Nach der Rechtsprechung des BGH wirkt eine einmal eingetretene Zahlungseinstellung fort, bis der Schuldner seine Zahlungen im Allgemeinen wieder aufnimmt. Nach der bisherigen Rechtsprechung des BGH musste der Anfechtungsgegner, d.h. der Gläubiger, die allgemeine Wiederaufnahme der Zahlungen darlegen und beweisen. Damit wurde dem Anfechtungsgegner in vielen Fällen Unmögliches abverlangt. Denn der Anfechtungsgegner kennt in den meisten Fällen nur das Zahlungsverhalten des Schuldners ihm gegenüber. Der BGH hat nun in seinem Urteil vom 10.02.2022 (Az. IX ZR 148/19) entschieden, dass den Insolvenzverwalter eine „sekundäre Darlegungslast“ trifft, wenn der Anfechtungsgegner keine nähere Kenntnis der maßgeblichen Umstände und auch keine Möglichkeit zur weiteren Sachaufklärung hat. Der Insolvenzverwalter muss also selbst näher dazu vortragen.

Früher war die schleppende Zahlungsweise des Schuldners ein wichtiges Indiz für einen Vorsatz zur Gläubigerbenachteiligung. Mit dem Urteil vom 10.02.2022 hat der BGH festgestellt, dass das schleppende Zahlungsverhalten des Schuldners keine Indizwirkung hat, wenn der Schuldner bereits früher immer schleppend bezahlt hat. Im konkreten Fall hatte die Insolvenzschuldnerin seit jeher eine schlechte Zahlungsmoral und zahlte bereits früher nur auf regelmäßige Mahnungen hin.

Der BGH hat in einer weiteren Entscheidung festgestellt, dass der Insolvenzschuldner dann nicht mit Gläubigerbenachteiligungsvorsatz handelt, wenn er die ihm gegenüber erhobene Forderung, welche zur Zahlungsunfähigkeit führt, aus Rechtsgründen für nicht fällig, verjährt oder insgesamt unberechtigt hält. Im konkreten Fall war die Rechtslage heftig umstritten. Diese wurde erst später zu Lasten des Schuldners entschieden, der erst daraufhin den Insolvenzantrag gestellt hat.

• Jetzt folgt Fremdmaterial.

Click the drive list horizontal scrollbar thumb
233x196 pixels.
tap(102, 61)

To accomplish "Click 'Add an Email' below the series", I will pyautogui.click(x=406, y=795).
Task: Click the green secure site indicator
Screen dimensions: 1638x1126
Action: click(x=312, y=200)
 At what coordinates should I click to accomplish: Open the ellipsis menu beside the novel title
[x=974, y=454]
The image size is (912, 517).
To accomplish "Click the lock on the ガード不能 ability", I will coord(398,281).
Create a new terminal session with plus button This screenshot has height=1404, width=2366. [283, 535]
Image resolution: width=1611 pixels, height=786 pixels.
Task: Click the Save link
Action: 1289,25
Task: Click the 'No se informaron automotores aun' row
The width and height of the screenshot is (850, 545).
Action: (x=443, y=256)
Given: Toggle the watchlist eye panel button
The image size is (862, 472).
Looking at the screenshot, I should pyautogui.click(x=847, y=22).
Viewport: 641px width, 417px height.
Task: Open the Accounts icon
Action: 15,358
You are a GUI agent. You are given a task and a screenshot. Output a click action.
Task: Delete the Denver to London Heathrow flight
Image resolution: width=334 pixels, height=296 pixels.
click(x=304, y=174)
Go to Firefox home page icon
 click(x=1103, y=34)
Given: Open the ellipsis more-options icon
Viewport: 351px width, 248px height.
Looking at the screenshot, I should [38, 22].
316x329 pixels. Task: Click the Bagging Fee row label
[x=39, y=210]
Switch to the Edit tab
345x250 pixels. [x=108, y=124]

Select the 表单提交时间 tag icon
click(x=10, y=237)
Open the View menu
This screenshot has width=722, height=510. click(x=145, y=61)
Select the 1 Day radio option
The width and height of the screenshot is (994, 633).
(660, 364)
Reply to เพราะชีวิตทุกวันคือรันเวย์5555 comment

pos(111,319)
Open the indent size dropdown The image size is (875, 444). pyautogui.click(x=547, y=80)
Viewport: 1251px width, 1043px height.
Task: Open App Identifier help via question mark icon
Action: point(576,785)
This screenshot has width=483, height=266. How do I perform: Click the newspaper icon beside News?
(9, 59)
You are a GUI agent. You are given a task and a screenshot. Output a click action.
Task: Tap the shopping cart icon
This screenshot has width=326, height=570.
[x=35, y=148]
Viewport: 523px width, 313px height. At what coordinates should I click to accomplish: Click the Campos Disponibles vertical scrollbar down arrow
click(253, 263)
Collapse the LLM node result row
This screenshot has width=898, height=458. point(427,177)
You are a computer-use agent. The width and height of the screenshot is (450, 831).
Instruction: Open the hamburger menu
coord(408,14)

Im Allgemeinen hat der BGH die Hürden für die Vorsatzanfechtung gegenüber Gläubigern deutlich erhöht. Für Insolvenzverwalter wird es somit schwerer, von Gläubigern Zahlungen zurückzufordern. Dies ist von erheblicher Praxisrelevanz. Wer ein Schreiben vom Insolvenzverwalter erhält, mit welchem Rechtshandlungen angefochten und Rückzahlungen verlangt werden, sollte die Rechtslage im konkreten Fall überprüfen zu lassen.